In the interview, Gottlieb explained that while older children might clear the infection more easily, infants are particularly vulnerable. The risk of chronic infection significantly increases for newborns if they are not vaccinated right away. He noted that the change could lead to an estimated 1,400 new cases of Hepatitis B in the first year alone, with roughly 25% of those infants potentially facing life-threatening consequences.
Gottlieb criticized the narrative presented by the current administration, which downplays the transmission risk of Hepatitis B. He argued that the assertion that the virus is only transmitted sexually or through contaminated needles misrepresents the reality of how newborns can become infected during delivery.
Another facet of the discussion centered around the composition of the ACIP. Gottlieb expressed concern that some members of the committee may hold anti-vaccine sentiments, suggesting that their influence could shift the body’s credibility and effectiveness in guiding public health policy. He pointed out that significant changes in state legislation, with approximately 17 states already indicating they will disregard ACIP recommendations, could further erode public trust in the organization.

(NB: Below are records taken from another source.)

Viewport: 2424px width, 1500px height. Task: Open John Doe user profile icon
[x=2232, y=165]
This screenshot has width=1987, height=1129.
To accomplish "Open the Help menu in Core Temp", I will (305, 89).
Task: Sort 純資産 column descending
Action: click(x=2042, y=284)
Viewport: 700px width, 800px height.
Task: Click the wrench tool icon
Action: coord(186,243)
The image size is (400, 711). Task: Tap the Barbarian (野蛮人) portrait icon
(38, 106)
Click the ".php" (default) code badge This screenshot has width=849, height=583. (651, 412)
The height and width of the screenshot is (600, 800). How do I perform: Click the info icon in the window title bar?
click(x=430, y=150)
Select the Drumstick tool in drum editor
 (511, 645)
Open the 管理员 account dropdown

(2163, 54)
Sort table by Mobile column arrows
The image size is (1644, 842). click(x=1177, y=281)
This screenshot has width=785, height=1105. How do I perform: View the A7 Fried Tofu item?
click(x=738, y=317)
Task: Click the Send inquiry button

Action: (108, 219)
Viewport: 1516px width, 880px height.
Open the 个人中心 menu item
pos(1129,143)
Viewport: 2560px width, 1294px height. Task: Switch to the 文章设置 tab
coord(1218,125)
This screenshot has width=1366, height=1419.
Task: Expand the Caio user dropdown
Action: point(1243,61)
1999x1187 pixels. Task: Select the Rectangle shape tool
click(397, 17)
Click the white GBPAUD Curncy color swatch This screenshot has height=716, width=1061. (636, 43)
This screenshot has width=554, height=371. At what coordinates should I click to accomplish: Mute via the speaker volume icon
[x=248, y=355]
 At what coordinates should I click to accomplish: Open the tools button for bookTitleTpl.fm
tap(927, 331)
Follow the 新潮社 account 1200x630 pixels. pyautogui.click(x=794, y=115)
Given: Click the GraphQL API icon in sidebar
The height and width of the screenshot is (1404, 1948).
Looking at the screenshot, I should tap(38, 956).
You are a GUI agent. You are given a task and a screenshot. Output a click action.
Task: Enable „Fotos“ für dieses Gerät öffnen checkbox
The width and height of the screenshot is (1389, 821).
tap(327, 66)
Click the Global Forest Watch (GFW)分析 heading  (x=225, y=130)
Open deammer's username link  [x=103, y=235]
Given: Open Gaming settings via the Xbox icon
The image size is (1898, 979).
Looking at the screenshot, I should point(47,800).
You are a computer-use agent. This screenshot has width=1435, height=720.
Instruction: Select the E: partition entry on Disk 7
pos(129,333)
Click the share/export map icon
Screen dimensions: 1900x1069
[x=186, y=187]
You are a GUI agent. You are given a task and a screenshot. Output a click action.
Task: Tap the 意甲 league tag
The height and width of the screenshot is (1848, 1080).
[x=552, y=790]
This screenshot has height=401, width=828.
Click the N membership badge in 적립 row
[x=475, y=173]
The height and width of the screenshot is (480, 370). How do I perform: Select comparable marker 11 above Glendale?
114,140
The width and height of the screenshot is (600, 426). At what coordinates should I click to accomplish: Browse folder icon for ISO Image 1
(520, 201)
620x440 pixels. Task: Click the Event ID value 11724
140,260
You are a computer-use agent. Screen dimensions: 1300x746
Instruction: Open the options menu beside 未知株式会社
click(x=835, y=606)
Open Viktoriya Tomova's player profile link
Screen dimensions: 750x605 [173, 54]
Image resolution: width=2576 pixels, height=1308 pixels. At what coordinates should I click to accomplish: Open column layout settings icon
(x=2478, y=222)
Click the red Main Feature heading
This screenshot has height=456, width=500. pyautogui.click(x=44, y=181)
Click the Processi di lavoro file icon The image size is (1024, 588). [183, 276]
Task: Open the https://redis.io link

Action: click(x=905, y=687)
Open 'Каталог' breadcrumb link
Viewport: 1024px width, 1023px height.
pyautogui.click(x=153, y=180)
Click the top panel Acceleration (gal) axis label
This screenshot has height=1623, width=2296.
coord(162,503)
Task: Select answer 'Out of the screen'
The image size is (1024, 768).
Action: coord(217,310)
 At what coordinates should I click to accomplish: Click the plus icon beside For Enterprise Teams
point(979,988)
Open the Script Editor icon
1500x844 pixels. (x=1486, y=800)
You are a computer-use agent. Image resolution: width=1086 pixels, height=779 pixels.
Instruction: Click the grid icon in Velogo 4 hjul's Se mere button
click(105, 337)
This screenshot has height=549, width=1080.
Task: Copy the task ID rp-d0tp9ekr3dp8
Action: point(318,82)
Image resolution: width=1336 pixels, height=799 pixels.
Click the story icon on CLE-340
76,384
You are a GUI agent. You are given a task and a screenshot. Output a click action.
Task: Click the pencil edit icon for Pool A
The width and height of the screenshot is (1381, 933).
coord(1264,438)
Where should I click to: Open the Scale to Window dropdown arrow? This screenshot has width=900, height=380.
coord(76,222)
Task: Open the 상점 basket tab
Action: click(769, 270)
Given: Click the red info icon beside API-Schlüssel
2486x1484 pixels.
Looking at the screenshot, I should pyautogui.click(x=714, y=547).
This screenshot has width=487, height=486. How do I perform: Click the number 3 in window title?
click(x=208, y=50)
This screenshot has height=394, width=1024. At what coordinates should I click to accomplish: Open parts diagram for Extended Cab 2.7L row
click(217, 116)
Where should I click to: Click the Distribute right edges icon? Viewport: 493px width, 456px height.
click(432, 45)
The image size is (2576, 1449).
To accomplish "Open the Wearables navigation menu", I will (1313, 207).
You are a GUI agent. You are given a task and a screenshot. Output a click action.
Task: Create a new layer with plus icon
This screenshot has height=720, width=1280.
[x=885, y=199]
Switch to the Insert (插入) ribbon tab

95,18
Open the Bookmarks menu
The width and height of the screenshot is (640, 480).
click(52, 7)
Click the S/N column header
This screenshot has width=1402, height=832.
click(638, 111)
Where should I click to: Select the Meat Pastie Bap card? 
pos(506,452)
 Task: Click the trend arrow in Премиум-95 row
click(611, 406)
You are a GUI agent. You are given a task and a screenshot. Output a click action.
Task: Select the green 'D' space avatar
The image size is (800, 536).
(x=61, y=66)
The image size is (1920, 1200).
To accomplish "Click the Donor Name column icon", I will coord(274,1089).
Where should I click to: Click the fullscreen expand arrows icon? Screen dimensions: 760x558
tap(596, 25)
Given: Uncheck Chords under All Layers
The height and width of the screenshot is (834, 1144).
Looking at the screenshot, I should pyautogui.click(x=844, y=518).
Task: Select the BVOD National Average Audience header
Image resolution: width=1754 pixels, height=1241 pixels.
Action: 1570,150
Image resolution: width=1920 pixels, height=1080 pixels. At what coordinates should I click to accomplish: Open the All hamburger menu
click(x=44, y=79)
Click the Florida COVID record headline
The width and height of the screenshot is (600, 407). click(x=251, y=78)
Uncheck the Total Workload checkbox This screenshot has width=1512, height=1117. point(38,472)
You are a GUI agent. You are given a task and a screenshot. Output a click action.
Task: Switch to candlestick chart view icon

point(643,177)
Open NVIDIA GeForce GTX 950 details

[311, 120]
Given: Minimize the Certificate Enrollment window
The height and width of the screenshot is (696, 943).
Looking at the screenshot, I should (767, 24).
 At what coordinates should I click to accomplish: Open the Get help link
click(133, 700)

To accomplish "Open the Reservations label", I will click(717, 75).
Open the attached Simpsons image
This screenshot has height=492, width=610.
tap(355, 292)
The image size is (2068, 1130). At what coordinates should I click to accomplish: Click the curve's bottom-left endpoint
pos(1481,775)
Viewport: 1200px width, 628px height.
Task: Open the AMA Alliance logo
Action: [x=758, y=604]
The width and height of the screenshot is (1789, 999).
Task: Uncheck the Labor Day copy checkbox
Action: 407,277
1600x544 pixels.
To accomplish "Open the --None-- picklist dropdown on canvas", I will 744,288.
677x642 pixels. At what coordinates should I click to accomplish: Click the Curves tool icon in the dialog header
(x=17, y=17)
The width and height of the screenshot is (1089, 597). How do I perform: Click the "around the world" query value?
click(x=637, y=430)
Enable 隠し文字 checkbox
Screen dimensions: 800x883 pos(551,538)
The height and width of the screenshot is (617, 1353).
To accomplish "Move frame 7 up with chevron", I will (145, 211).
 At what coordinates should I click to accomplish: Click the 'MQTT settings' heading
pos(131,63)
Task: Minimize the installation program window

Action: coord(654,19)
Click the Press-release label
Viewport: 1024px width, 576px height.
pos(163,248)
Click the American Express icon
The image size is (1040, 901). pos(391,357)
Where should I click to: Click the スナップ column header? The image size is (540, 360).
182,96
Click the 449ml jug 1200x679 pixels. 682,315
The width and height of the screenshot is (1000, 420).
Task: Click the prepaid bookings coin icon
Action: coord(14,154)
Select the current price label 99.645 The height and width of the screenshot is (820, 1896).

Impacts on Vaccine Development and Public Trust
The interview also touched on recent developments within the FDA, particularly concerning vaccine approval processes. Gottlieb noted a troubling trend where the FDA has indicated it will require new studies for vaccine approval, a shift that could hinder the development of future vaccines. He referenced a memo from Dr. Vinay Prasad, the head of the FDA’s vaccine division, which proposed moving away from established practices that allow for faster approval based on immunogenicity data rather than full-scale outcome studies.
Gottlieb emphasized that such changes could stifle innovation in vaccine development, making it more challenging to update vaccines annually to combat circulating strains of viruses. This shift in policy comes at a time when public confidence in vaccines is already under scrutiny, as highlighted by a sell-off in biotech stocks following reports of these changes.
The interview concluded with Gottlieb urging transparency from the FDA regarding any adverse event data linked to vaccines, particularly in light of claims regarding deaths post-vaccination. He called for rigorous analysis and public disclosure to restore confidence in regulatory processes and ensure that decisions are grounded in sound science.
As the landscape of U.S. public health policy continues to evolve, the impacts of these changes on vaccination strategies and public perception remain critical concerns for health professionals and families alike.